◆ What you are asked to do
Below are entries; print them exactly from the first line through the one containing "Contact the Support (28, 1634)".
Start of Data shown
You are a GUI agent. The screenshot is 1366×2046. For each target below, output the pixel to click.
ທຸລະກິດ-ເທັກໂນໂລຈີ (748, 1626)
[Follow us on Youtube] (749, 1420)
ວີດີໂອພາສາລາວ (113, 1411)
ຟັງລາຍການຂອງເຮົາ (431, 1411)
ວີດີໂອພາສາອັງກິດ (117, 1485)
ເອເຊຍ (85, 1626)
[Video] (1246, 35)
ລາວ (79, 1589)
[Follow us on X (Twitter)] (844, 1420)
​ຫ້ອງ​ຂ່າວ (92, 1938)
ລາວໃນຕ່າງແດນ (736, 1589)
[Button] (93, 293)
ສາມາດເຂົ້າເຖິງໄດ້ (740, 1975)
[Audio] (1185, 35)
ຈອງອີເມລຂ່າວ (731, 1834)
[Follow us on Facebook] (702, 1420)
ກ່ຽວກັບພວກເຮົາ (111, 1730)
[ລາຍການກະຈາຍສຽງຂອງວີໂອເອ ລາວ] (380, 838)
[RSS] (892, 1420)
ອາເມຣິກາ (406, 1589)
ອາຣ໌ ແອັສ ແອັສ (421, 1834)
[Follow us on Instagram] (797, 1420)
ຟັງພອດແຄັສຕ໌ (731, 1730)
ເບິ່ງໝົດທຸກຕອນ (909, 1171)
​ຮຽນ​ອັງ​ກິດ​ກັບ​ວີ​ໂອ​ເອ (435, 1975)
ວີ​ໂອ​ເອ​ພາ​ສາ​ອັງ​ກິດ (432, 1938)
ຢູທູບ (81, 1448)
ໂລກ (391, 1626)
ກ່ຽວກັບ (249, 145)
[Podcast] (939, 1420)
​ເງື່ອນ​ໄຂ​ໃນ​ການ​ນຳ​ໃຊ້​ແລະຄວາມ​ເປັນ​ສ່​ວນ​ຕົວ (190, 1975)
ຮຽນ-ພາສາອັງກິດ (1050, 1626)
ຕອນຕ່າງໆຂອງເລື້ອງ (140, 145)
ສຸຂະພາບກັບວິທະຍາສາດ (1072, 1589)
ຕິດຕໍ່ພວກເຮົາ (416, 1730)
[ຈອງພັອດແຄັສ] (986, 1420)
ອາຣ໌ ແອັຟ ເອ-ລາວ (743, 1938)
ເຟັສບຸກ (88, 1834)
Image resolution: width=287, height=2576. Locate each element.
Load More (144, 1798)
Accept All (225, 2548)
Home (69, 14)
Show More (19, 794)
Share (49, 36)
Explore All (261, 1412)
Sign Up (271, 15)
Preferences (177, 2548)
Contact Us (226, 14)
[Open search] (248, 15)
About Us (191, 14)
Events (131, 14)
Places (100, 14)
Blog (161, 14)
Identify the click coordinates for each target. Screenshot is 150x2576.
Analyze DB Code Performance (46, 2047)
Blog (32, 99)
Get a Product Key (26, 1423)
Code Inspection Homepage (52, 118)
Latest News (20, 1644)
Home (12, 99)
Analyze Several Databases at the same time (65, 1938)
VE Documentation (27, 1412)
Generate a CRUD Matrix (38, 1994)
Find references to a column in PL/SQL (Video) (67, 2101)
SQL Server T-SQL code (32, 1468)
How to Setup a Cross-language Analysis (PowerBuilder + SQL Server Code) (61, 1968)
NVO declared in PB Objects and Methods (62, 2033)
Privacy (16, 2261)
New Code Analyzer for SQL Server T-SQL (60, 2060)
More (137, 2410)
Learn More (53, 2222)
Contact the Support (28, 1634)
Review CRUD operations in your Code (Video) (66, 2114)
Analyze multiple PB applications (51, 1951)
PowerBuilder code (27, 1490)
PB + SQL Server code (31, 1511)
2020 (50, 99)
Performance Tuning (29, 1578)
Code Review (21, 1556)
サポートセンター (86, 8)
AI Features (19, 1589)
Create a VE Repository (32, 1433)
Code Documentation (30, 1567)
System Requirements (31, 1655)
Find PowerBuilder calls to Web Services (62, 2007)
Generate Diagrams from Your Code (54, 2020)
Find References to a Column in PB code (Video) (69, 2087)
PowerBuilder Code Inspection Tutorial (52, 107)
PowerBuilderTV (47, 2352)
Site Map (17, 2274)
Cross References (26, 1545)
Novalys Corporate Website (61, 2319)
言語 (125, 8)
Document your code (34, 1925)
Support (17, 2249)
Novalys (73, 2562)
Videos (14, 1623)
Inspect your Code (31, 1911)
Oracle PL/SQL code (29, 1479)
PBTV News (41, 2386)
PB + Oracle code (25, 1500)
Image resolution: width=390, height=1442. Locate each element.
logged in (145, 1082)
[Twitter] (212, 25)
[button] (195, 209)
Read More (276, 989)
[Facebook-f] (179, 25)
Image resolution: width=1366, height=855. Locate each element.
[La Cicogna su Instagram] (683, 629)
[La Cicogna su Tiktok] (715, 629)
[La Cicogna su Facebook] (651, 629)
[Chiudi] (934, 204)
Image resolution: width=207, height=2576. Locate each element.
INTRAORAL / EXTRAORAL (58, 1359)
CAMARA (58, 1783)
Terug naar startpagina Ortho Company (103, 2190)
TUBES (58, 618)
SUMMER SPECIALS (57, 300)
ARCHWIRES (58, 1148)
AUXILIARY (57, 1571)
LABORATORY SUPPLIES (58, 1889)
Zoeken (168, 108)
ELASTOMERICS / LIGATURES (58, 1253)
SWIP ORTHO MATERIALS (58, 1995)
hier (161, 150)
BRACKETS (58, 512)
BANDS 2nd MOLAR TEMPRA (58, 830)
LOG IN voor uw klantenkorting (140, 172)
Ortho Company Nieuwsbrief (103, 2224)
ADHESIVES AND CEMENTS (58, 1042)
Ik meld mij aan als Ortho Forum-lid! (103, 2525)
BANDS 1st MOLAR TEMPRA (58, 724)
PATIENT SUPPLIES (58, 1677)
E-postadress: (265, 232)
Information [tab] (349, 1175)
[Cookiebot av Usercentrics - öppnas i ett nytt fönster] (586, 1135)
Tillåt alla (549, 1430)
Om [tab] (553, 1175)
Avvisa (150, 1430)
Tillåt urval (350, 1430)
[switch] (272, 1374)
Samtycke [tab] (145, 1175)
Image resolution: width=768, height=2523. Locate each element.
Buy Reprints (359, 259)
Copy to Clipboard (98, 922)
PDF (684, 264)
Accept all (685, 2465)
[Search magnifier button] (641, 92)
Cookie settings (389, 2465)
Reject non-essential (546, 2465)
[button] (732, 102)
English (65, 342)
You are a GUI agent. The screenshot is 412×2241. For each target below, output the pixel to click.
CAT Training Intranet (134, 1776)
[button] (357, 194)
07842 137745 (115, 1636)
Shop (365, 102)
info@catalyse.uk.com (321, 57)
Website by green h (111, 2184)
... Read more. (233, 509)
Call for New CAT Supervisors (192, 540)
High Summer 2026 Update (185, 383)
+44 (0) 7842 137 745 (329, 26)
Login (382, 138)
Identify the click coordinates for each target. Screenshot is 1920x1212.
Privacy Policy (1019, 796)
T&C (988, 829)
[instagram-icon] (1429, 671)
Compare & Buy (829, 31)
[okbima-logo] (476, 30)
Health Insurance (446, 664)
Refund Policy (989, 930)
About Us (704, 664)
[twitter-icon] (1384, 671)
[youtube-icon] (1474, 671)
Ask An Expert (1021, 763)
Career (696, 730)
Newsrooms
End of Data shown
◆ Exercise solution
You are a GUI agent. The screenshot is 1366×2046. For each target below, output the pixel to click.
ທຸລະກິດ-ເທັກໂນໂລຈີ (748, 1626)
[Follow us on Youtube] (749, 1420)
ວີດີໂອພາສາລາວ (113, 1411)
ຟັງລາຍການຂອງເຮົາ (431, 1411)
ວີດີໂອພາສາອັງກິດ (117, 1485)
ເອເຊຍ (85, 1626)
[Video] (1246, 35)
ລາວ (79, 1589)
[Follow us on X (Twitter)] (844, 1420)
​ຫ້ອງ​ຂ່າວ (92, 1938)
ລາວໃນຕ່າງແດນ (736, 1589)
[Button] (93, 293)
ສາມາດເຂົ້າເຖິງໄດ້ (740, 1975)
[Audio] (1185, 35)
ຈອງອີເມລຂ່າວ (731, 1834)
[Follow us on Facebook] (702, 1420)
ກ່ຽວກັບພວກເຮົາ (111, 1730)
[ລາຍການກະຈາຍສຽງຂອງວີໂອເອ ລາວ] (380, 838)
[RSS] (892, 1420)
ອາເມຣິກາ (406, 1589)
ອາຣ໌ ແອັສ ແອັສ (421, 1834)
[Follow us on Instagram] (797, 1420)
ຟັງພອດແຄັສຕ໌ (731, 1730)
ເບິ່ງໝົດທຸກຕອນ (909, 1171)
​ຮຽນ​ອັງ​ກິດ​ກັບ​ວີ​ໂອ​ເອ (435, 1975)
ວີ​ໂອ​ເອ​ພາ​ສາ​ອັງ​ກິດ (432, 1938)
ຢູທູບ (81, 1448)
ໂລກ (391, 1626)
ກ່ຽວກັບ (249, 145)
[Podcast] (939, 1420)
​ເງື່ອນ​ໄຂ​ໃນ​ການ​ນຳ​ໃຊ້​ແລະຄວາມ​ເປັນ​ສ່​ວນ​ຕົວ (190, 1975)
ຮຽນ-ພາສາອັງກິດ (1050, 1626)
ຕອນຕ່າງໆຂອງເລື້ອງ (140, 145)
ສຸຂະພາບກັບວິທະຍາສາດ (1072, 1589)
ຕິດຕໍ່ພວກເຮົາ (416, 1730)
[ຈອງພັອດແຄັສ] (986, 1420)
ອາຣ໌ ແອັຟ ເອ-ລາວ (743, 1938)
ເຟັສບຸກ (88, 1834)
Image resolution: width=287, height=2576. Locate each element.
Load More (144, 1798)
Accept All (225, 2548)
Home (69, 14)
Show More (19, 794)
Share (49, 36)
Explore All (261, 1412)
Sign Up (271, 15)
Preferences (177, 2548)
Contact Us (226, 14)
[Open search] (248, 15)
About Us (191, 14)
Events (131, 14)
Places (100, 14)
Blog (161, 14)
Identify the click coordinates for each target. Screenshot is 150x2576.
Analyze DB Code Performance (46, 2047)
Blog (32, 99)
Get a Product Key (26, 1423)
Code Inspection Homepage (52, 118)
Latest News (20, 1644)
Home (12, 99)
Analyze Several Databases at the same time (65, 1938)
VE Documentation (27, 1412)
Generate a CRUD Matrix (38, 1994)
Find references to a column in PL/SQL (Video) (67, 2101)
SQL Server T-SQL code (32, 1468)
How to Setup a Cross-language Analysis (PowerBuilder + SQL Server Code) (61, 1968)
NVO declared in PB Objects and Methods (62, 2033)
Privacy (16, 2261)
New Code Analyzer for SQL Server T-SQL (60, 2060)
More (137, 2410)
Learn More (53, 2222)
Contact the Support (28, 1634)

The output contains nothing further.